Das Finanzamt sei davon ausgegangen, dass die Betätigung des Beschwerdeführers eine Einkunftsquelle darstelle. Es habe die vom Beschwerdeführer geltend gemachten Aufwendungen mit Ausnahme der Versicherungssteuer als Werbungskosten anerkannt. Die belangte Behörde gehe davon aus, dass dieser Beurteilung eine entsprechende Prüfung der Einkunftsquelleneigenschaft anhand der dem Finanzamt vorgelegten Unterlagen (Versicherungspolizze, Nachweis der Überschusserzielungsabsicht, Versicherungsbedingungen) vorausgegangen sei, und sehe sich daher nicht veranlasst, die vom Finanzamt festgestellte Einkunftsquelleneigenschaft der Betätigung in Zweifel zu ziehen.

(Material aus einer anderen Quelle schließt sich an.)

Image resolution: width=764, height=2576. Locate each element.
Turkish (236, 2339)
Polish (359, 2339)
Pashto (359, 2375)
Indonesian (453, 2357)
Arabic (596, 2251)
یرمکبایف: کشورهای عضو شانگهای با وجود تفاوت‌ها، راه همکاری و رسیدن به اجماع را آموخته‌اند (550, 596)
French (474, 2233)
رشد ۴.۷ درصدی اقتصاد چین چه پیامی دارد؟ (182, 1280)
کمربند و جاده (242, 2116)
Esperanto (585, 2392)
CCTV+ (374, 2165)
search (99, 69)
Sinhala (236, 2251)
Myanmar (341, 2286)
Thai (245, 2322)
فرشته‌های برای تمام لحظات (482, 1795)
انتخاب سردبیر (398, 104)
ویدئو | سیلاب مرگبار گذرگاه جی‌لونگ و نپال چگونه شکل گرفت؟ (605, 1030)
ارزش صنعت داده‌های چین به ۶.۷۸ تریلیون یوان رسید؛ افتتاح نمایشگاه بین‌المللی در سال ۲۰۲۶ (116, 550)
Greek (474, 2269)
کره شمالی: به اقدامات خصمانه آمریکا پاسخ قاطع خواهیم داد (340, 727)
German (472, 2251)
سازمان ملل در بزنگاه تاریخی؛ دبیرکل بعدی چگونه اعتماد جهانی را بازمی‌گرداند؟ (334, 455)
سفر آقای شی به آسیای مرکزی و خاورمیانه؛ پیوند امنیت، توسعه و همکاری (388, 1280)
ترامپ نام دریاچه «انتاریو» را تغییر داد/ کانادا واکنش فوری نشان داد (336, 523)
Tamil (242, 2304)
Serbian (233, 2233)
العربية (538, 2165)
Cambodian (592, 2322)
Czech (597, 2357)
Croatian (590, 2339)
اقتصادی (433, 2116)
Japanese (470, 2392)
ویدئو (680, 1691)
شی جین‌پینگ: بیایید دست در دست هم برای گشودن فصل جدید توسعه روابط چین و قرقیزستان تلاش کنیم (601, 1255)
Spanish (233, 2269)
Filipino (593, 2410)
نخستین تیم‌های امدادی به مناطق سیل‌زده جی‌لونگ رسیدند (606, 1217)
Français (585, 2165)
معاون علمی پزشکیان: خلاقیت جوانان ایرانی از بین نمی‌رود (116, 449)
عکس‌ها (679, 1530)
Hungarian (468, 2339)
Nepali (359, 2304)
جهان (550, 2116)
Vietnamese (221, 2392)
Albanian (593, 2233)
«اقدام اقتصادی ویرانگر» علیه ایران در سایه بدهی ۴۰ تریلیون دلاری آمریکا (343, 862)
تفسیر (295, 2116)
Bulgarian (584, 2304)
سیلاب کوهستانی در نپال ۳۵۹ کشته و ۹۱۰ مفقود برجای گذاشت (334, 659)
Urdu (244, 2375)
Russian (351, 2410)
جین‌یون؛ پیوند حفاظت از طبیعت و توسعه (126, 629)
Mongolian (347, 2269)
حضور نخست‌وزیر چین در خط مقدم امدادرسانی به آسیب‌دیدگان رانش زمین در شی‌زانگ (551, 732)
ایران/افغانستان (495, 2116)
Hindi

Strittig sei lediglich, ob die Versicherungssteuer im Rahmen der bei den sonstigen Einkünften im Sinn des § 29 Z 1 EStG abzuziehenden Werbungskosten berücksichtigt werden könne.

Der Versicherungssteuer unterliege nach § 1 des VersStG die Zahlung des Versicherungsentgeltes auf Grund eines Versicherungsverhältnisses, wobei gemäß § 7 VersStG Steuerschuldner dieser Steuer der Versicherungsnehmer sei. Der Versicherer hafte jedoch für die Steuer und habe sie für Rechnung des Versicherungsnehmers abzuführen. Gemäß § 3 VersStG sei Versicherungsentgelt im Sinne dieses Gesetzes jede Leistung, die für die Begründung und Durchführung des Versicherungsverhältnisses an den Versicherer zu bewirken sei. Nach § 7 Abs. 4 VersStG gelte im Verhältnis zwischen dem Versicherer und dem Versicherungsnehmer die Steuer als Teil des Versicherungsentgeltes. Daraus ergebe sich nach Ansicht der belangten Behörde, dass die Versicherungssteuer in der Einmalprämie enthalten sei und sohin als Teil der Prämie zu den Anschaffungskosten der Rentenversicherung zähle.

Der unmittelbare Abzug von Abgaben bzw. Versicherungen als Werbungskosten sei nur möglich, wenn die betreffenden Zahlungen nicht zu den Anschaffungs- oder Herstellungskosten eines Wirtschaftsgutes gehörten, wie dies beispielsweise bei der Grunderwerbsteuer, der Börsenumsatzsteuer oder der Gesellschaftssteuer der Fall sei. Falls Abgaben zu den Anschaffungs- oder Herstellungskosten eines Wirtschaftsgutes zählten, könnten sie nur mittelbar im Wege der AfA gemäß § 16 Abs. 1 Z 8 EStG in Abzug gebracht werden (Hinweis auf Hofstätter/Reichel, Tz 2 zu § 16 Abs. 1 Z 2 EStG 1988).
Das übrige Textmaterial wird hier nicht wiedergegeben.